• **YOUR INSTRUCTIONS**
Repeat exactly the opening lines of the records, ending with the line that contains "Given: Open the File menu".

[Dataset items]
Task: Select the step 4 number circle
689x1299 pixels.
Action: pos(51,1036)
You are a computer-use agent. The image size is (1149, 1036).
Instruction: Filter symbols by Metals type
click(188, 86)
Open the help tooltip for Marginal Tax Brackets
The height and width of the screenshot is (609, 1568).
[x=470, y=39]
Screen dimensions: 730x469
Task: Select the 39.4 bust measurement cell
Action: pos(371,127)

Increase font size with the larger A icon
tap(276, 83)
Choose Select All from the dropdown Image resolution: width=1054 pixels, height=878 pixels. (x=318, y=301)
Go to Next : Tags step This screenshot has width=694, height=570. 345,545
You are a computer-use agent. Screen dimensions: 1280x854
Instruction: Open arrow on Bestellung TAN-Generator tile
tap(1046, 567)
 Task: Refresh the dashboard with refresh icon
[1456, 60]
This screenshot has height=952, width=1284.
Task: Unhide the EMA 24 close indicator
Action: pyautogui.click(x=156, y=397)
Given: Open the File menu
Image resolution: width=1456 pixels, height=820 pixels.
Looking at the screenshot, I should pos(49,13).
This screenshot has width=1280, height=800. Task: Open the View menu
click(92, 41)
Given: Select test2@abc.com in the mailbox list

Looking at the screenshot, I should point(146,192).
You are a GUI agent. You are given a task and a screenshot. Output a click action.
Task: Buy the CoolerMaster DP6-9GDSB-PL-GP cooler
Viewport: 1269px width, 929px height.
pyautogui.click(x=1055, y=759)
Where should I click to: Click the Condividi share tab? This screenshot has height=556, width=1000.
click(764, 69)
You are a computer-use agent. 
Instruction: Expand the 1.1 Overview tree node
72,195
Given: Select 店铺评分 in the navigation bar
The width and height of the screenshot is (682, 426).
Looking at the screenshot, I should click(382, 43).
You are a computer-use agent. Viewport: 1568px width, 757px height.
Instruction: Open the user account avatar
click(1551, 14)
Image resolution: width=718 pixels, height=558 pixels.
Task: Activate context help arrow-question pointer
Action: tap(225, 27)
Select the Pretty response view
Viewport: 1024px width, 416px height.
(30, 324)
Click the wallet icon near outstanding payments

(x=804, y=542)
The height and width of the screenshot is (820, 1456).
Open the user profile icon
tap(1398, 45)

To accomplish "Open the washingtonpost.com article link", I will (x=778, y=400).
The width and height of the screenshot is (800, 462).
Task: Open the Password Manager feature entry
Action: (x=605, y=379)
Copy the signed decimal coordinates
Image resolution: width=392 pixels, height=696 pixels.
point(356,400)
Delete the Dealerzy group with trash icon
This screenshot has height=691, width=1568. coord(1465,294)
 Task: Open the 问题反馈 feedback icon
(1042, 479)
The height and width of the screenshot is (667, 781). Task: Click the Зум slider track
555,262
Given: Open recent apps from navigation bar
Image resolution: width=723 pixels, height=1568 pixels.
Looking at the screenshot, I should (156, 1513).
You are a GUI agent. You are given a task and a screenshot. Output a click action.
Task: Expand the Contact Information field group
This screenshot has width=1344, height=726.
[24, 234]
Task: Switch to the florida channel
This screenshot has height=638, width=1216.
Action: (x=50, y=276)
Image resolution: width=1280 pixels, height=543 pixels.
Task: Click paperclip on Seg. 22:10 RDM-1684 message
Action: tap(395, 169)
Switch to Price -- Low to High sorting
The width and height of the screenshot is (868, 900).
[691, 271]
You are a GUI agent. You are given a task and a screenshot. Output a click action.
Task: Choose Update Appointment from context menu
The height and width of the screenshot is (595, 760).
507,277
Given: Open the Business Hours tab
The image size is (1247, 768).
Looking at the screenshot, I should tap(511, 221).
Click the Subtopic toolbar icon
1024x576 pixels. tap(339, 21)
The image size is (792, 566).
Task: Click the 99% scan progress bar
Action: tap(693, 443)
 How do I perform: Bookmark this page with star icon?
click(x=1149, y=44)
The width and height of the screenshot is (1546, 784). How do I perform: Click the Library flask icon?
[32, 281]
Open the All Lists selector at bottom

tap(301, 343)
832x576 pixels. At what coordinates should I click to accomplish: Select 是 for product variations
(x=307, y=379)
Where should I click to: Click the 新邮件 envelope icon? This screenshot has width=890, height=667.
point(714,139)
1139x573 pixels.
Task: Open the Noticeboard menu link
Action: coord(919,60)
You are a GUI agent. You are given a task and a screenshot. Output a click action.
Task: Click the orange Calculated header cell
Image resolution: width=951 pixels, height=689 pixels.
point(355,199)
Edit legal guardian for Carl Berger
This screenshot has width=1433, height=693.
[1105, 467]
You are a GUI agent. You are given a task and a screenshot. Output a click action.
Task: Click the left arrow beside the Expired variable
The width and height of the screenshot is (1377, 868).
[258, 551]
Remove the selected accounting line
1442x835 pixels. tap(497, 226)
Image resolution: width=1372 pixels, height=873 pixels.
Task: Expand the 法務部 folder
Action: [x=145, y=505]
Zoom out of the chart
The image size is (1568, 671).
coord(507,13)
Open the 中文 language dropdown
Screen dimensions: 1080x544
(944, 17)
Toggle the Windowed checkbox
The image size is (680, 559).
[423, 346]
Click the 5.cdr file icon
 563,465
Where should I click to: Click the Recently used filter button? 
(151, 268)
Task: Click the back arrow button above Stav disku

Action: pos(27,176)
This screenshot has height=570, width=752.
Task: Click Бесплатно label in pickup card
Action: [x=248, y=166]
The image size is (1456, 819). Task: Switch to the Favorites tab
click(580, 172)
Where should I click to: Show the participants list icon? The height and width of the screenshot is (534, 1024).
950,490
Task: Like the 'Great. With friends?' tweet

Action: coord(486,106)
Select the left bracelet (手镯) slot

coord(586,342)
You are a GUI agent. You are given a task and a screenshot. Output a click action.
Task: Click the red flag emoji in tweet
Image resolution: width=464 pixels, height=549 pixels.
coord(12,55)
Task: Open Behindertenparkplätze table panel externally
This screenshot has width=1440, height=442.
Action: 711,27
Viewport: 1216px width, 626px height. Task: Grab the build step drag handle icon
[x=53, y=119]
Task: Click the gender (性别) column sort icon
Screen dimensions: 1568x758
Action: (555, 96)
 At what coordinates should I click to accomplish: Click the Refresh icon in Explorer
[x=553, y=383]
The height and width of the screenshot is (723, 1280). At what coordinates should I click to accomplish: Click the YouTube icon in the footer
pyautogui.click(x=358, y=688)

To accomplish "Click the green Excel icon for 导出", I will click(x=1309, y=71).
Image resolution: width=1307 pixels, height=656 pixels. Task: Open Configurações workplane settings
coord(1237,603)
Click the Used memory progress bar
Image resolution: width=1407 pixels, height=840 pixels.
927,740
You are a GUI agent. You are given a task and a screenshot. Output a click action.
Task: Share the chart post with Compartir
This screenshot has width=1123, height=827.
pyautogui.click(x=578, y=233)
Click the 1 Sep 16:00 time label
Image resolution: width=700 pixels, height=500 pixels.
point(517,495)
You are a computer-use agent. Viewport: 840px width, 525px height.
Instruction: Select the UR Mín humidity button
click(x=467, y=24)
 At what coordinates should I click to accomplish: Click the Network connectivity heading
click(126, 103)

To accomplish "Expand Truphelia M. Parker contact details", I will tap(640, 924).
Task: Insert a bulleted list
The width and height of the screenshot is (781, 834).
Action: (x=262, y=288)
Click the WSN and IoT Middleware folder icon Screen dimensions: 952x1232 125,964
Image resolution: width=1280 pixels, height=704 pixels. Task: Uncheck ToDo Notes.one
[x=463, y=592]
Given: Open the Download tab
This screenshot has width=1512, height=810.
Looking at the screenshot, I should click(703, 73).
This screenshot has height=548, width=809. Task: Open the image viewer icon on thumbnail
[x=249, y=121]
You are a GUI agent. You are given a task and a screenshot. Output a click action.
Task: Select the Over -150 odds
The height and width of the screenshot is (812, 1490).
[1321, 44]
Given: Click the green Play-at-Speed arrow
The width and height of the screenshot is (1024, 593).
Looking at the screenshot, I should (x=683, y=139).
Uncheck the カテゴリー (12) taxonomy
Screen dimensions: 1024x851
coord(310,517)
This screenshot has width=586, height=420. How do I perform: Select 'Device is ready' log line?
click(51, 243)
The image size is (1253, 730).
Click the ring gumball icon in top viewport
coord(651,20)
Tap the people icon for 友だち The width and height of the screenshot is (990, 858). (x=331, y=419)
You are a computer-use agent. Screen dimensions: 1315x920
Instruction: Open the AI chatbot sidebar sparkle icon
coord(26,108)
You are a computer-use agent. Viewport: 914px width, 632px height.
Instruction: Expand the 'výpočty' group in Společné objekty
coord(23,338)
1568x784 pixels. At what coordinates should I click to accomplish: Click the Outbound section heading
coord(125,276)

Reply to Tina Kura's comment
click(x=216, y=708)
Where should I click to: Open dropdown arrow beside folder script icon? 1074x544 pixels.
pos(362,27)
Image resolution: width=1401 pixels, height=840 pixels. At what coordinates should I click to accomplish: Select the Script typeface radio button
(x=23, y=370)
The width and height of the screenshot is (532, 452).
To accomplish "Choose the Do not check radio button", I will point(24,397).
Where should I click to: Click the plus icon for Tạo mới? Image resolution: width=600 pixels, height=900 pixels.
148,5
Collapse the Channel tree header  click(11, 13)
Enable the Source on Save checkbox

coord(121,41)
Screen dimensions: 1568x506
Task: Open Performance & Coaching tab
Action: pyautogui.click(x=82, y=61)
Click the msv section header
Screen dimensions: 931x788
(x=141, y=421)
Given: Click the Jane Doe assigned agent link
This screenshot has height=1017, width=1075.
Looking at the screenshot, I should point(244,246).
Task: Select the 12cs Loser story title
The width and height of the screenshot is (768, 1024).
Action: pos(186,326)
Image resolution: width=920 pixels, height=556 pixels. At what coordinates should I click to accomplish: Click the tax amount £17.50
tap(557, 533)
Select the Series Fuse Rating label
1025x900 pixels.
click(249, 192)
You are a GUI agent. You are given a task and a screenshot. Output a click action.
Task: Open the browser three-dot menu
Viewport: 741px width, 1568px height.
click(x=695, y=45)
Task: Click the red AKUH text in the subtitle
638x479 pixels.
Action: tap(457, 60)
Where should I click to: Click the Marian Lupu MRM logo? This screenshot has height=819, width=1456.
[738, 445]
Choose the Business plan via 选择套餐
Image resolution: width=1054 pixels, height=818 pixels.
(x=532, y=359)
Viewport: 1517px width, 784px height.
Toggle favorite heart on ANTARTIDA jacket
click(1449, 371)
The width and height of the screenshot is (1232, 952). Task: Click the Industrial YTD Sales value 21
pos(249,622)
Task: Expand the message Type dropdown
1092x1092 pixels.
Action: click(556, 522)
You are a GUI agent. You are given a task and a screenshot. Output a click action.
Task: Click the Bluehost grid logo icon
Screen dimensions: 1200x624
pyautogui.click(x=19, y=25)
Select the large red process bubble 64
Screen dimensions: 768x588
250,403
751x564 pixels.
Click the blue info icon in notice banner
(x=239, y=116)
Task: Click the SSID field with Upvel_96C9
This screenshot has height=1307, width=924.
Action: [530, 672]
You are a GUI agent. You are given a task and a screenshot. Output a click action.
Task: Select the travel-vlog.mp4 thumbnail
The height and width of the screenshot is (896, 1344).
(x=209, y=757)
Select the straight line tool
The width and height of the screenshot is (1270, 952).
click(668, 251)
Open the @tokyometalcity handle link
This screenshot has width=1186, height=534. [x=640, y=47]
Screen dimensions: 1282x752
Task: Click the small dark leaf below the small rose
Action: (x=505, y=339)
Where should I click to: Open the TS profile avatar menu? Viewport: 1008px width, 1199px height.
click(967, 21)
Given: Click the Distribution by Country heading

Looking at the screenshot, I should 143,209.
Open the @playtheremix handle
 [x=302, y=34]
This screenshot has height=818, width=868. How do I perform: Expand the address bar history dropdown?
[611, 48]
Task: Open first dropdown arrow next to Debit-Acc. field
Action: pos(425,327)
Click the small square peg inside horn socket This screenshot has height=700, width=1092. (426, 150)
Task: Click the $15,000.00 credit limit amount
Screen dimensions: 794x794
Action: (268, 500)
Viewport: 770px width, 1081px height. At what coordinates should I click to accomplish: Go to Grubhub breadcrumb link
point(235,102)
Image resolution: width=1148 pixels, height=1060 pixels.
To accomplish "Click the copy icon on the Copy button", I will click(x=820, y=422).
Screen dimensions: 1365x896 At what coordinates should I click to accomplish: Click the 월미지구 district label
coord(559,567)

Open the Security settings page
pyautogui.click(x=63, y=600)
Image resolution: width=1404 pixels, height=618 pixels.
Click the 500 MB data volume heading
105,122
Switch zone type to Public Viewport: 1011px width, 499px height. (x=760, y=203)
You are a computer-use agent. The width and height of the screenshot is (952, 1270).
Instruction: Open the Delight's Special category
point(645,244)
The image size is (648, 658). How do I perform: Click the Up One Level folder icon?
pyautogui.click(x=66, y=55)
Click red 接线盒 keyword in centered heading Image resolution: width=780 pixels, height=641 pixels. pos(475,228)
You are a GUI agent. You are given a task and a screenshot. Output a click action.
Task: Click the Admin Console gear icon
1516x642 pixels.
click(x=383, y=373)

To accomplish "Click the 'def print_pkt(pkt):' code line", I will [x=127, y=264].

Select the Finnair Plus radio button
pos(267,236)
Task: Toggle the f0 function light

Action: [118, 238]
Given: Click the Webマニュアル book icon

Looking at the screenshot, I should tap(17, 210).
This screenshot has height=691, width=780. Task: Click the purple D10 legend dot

• **SOLUTION TO THE EXERCISE**
Task: Select the step 4 number circle
689x1299 pixels.
Action: pos(51,1036)
You are a computer-use agent. The image size is (1149, 1036).
Instruction: Filter symbols by Metals type
click(188, 86)
Open the help tooltip for Marginal Tax Brackets
The height and width of the screenshot is (609, 1568).
[x=470, y=39]
Screen dimensions: 730x469
Task: Select the 39.4 bust measurement cell
Action: pos(371,127)

Increase font size with the larger A icon
tap(276, 83)
Choose Select All from the dropdown Image resolution: width=1054 pixels, height=878 pixels. (x=318, y=301)
Go to Next : Tags step This screenshot has width=694, height=570. 345,545
You are a computer-use agent. Screen dimensions: 1280x854
Instruction: Open arrow on Bestellung TAN-Generator tile
tap(1046, 567)
 Task: Refresh the dashboard with refresh icon
[1456, 60]
This screenshot has height=952, width=1284.
Task: Unhide the EMA 24 close indicator
Action: pyautogui.click(x=156, y=397)
Given: Open the File menu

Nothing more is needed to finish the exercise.